9 Eylül 1922 tarihi ile 1. Kolordu Kemalpaşa’yı, 2. Kolordu Manisa’yı ve 4. Kolordu Turgutlu civarlarını aldı. Kuzeyde ise 3. Kolordu, Kazancıbayırı’ndaki Yunan mevzilerine taarruz etti ve Bursa’ya ilerledi. Türk Ordusu üç sene işgal altında kalmış İzmir’e bu şekilde girdi.

Ordunun İzmir’e Girmesi ile 9 Eylül İzmir’in Kurtuluşu

Türk Ordusu, İzmir’e birkaç hafif çatışma ile karşılaşarak girdi. Kordonboyu’nde bir İngiliz müfrezesi onları selamladı. Türk Bayrağı Hükümet Konağı ve Kadifekale’ye çekildi.

1. Suvari Tümen Komutanı Mürsel Paşa Fransızlara ait bir geminin telsizi ile İzmir’de olduklarını Ankara’ya haber verdi. İzmir Türk Ordusu’nu çiçeklerle karşıladı.

Mustafa Kemal Paşa zaferin ardından ordulara su iletiyi yayımladı:

“İlk verdiğim Akdeniz hedefine varmakta orduların gösterdiği gayret ve fedakarlığı hürmet ve takdirle anarım. Elde edilen büyük muzafferiyetin yapıcısı olan kıymetli arkadaşlarıma en içten teşekkür ve tebriklerimi bildiririm. Orduların bundan sonra verilecek hedeflerin alınmasında da aynı fedakârlık yarışmasını göstereceklerine inancım tamdır”.

9 Eylül İzmir’in Kurtuluşu ile aynı anda 3. Kolordu Bursa’yı geri aldı. Ordunun İzmir ve Bursa’nın alınması ile birlikte Mustafa Kemal Paşa bir beyanname yayımladı. Torbalı ve Menderes Vadisi’nde konumlanan Yunanlılar, Seydiköy’de yaşanan bir çatışma ile esir alındılar.
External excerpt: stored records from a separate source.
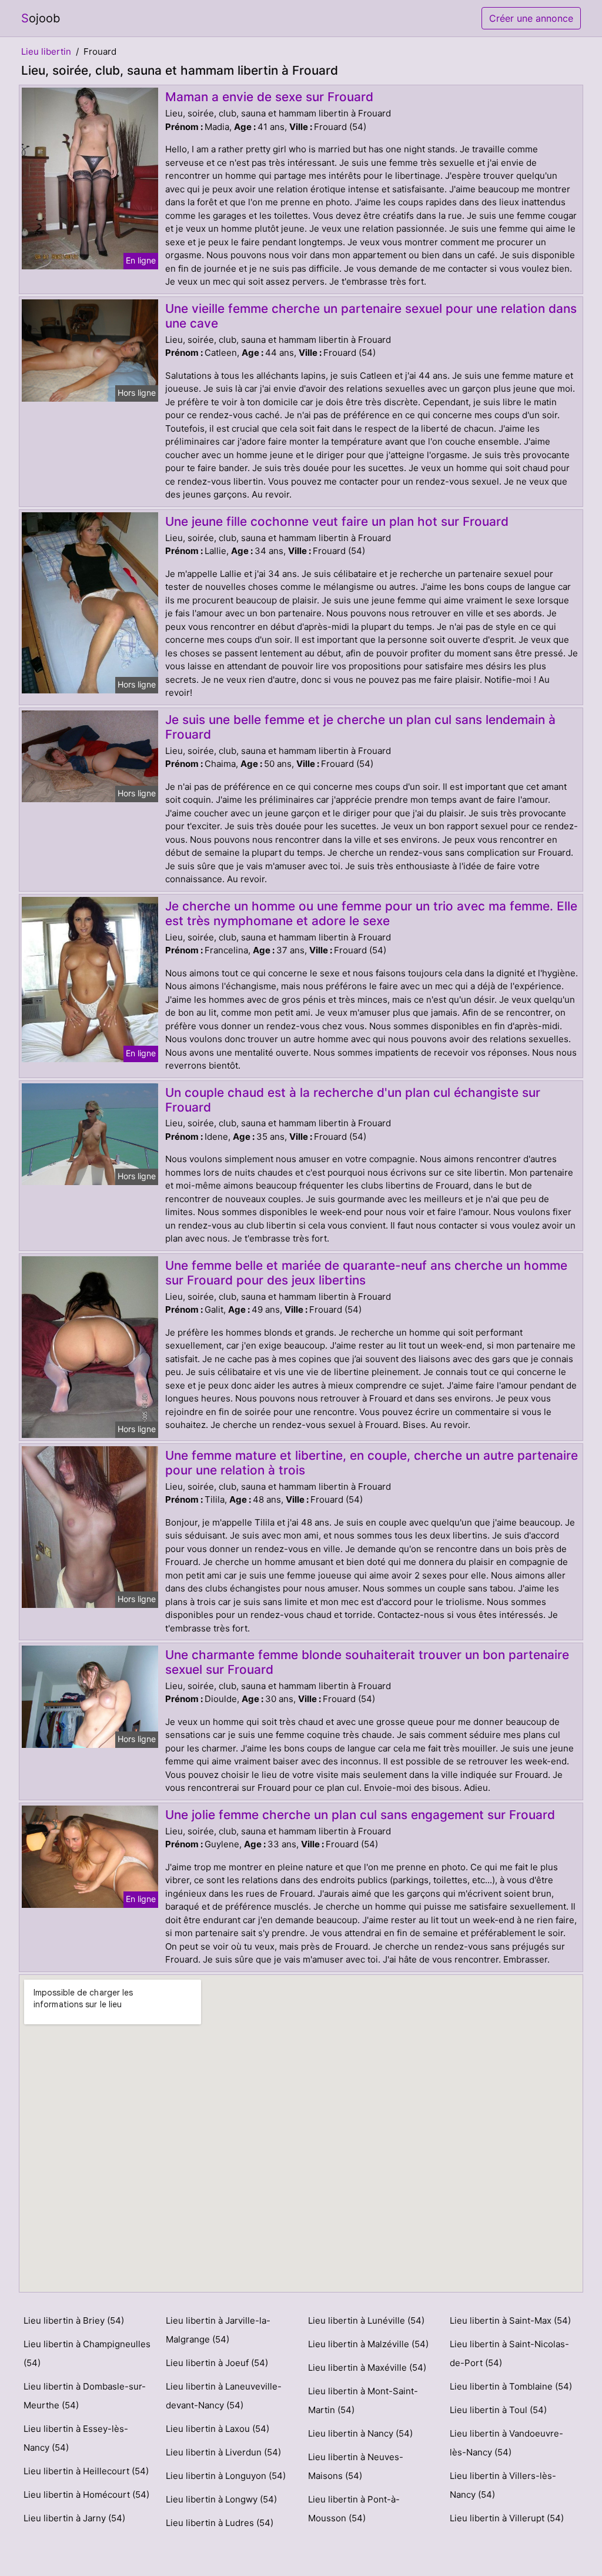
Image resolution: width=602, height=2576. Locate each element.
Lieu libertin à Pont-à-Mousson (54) (354, 2509)
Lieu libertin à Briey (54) (74, 2320)
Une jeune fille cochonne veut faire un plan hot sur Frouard (337, 521)
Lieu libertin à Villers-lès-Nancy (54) (503, 2485)
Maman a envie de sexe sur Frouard (269, 96)
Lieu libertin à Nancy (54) (360, 2433)
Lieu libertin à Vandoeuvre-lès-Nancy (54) (506, 2443)
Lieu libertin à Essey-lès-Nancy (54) (76, 2438)
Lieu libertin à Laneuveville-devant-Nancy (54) (224, 2396)
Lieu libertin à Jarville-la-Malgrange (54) (218, 2330)
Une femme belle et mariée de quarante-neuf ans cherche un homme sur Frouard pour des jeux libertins (366, 1272)
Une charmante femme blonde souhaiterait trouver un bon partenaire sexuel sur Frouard (367, 1662)
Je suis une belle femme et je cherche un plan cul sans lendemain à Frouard (360, 727)
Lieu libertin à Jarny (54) (74, 2518)
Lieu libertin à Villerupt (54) (507, 2518)
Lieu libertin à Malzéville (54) (368, 2344)
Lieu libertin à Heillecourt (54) (86, 2471)
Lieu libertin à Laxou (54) (217, 2428)
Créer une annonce (531, 18)
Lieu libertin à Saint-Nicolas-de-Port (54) (509, 2353)
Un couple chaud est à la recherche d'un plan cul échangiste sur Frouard (352, 1100)
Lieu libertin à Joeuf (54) (217, 2362)
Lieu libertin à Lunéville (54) (366, 2320)
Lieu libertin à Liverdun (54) (223, 2452)
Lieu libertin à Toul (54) (498, 2409)
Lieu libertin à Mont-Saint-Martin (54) (363, 2400)
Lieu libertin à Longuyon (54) (226, 2475)
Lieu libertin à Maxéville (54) (367, 2367)
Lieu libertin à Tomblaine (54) (511, 2386)
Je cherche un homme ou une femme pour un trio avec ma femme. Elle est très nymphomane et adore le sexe (371, 913)
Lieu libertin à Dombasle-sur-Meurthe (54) (85, 2396)
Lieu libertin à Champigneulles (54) (87, 2353)
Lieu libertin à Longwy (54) (221, 2499)
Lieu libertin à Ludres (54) (219, 2522)
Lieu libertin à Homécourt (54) (86, 2494)
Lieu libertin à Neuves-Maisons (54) (355, 2466)
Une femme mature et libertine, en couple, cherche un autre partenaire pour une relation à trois (371, 1462)
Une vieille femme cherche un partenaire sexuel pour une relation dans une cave (371, 316)
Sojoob (40, 18)
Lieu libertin (46, 51)
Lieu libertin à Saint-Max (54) (510, 2320)
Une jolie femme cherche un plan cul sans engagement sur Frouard (360, 1814)
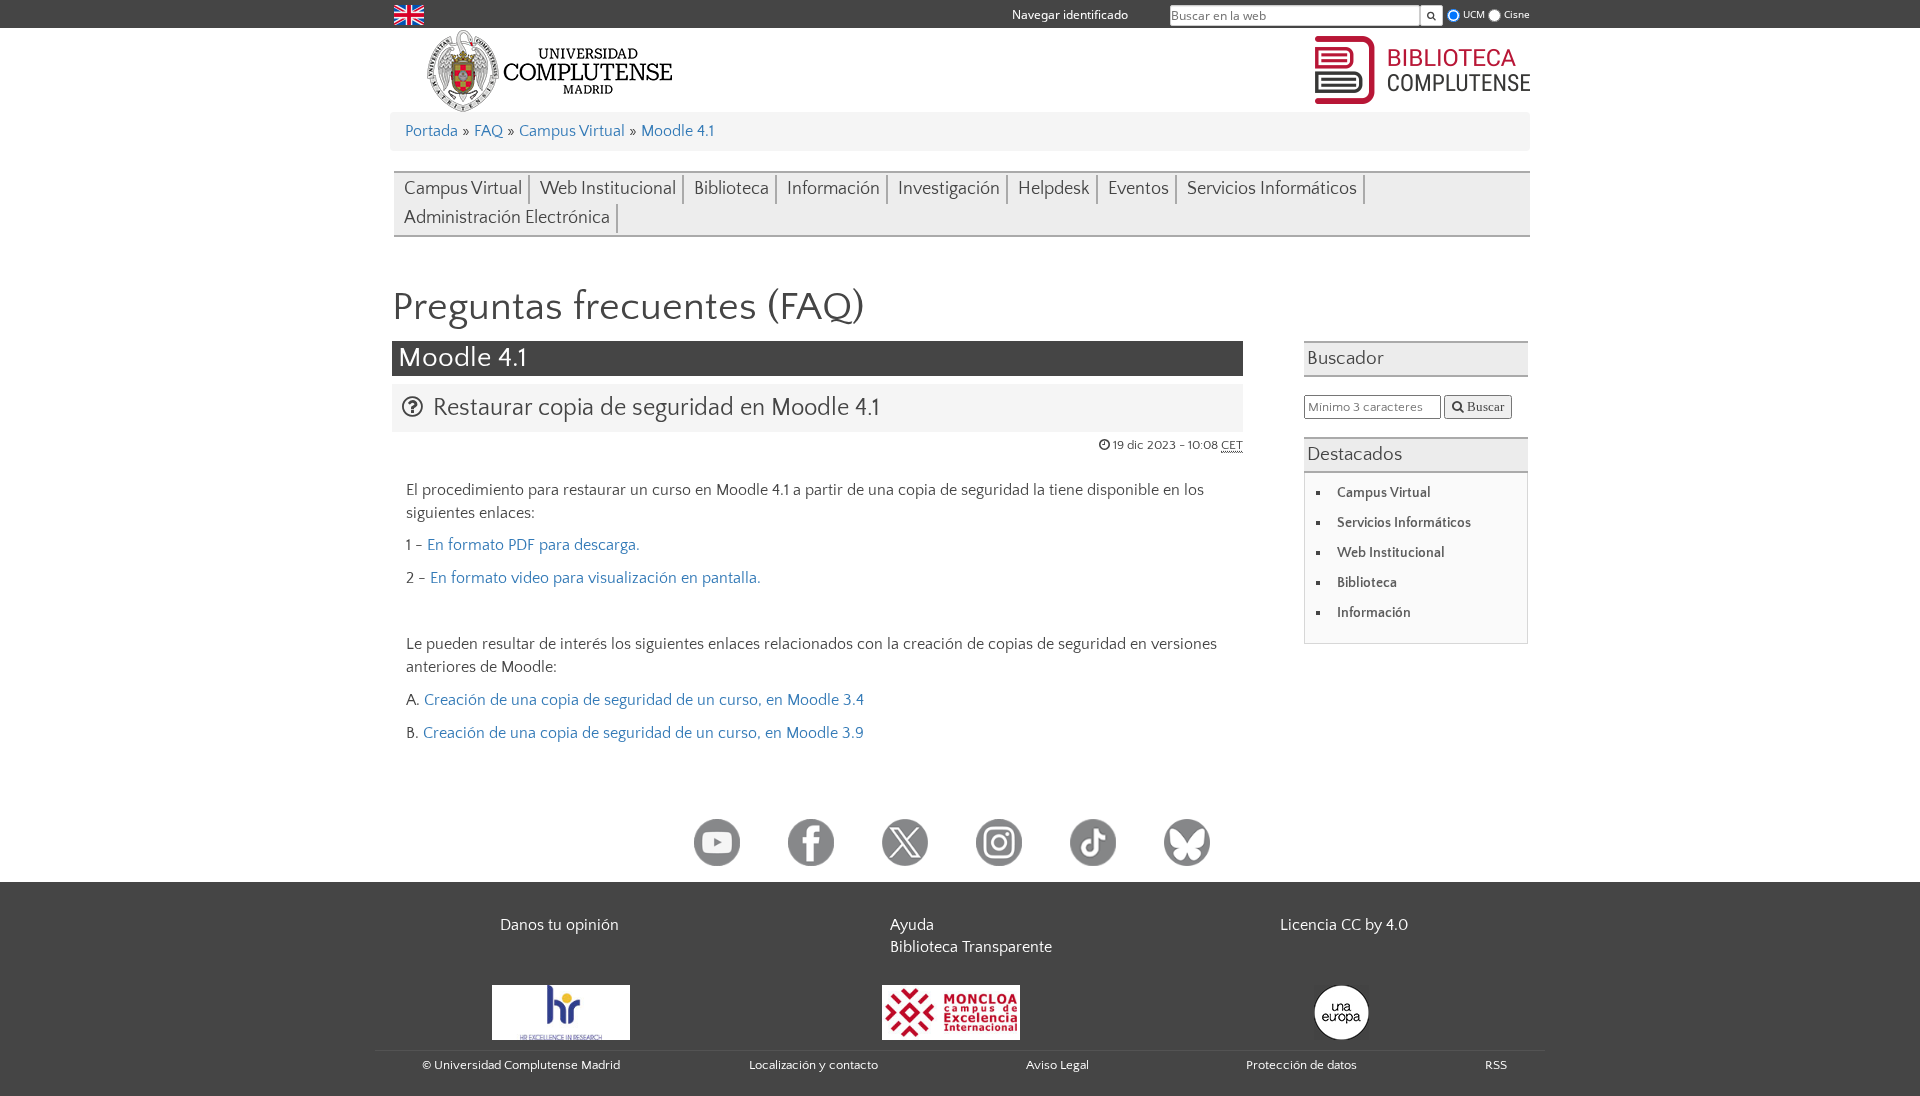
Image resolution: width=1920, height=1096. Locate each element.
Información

Menemen zarara uğramadan kurtarıldı, Seydiköy Türk Ordusu hakimiyetine girdi. 9 Eylül İzmir’in Kurtuluşu ‘ndan bir gün sonra Mustafa Kemal Paşa hızla ilerleyen ordusu ile birlikte İzmir’e girdi.

18 Eylül 1922 tarihi itibari ile Anadolu’daki bütün Yunan kuvvetleri dışarı atıldı. 15 Mayıs 1919 ‘da başlayan bu işgal hareketi böylece sonlandırılmış oldu.

Büyük Taarruz‘un bu şekilde neticelenmesi salt Yunan işgalini sonlandırmakla sınırlı bir anlamda değildir. Türk Ordusu’nun bu zaferi, Anadolu ve Trakya ile birlikte stratejik önemdeki boğazlar İtilaf Devletleri’nden barış yoluyla geri alındı.

Bu harekat ile Türk Ordusu askeri ve siyasi başarı kabiliyetini bir kez daha ispat etmiştir. 9 Eylül İzmir’in Kurtuluşu aynı zamanda Mudanya Atşekes Anlaşması’nın habercisi oldu. Bu anlaşmadan sonra 24 Temmuz 1923 tarihinde Lozan Barış Antlaşması imzalandı. Bu Türkiye Cumhuriyeti’nin siyasi varlığını dünyayı kabul ettiren, tam bağımsızlık ile sonuçlanan bir başarının madalyonu oldu.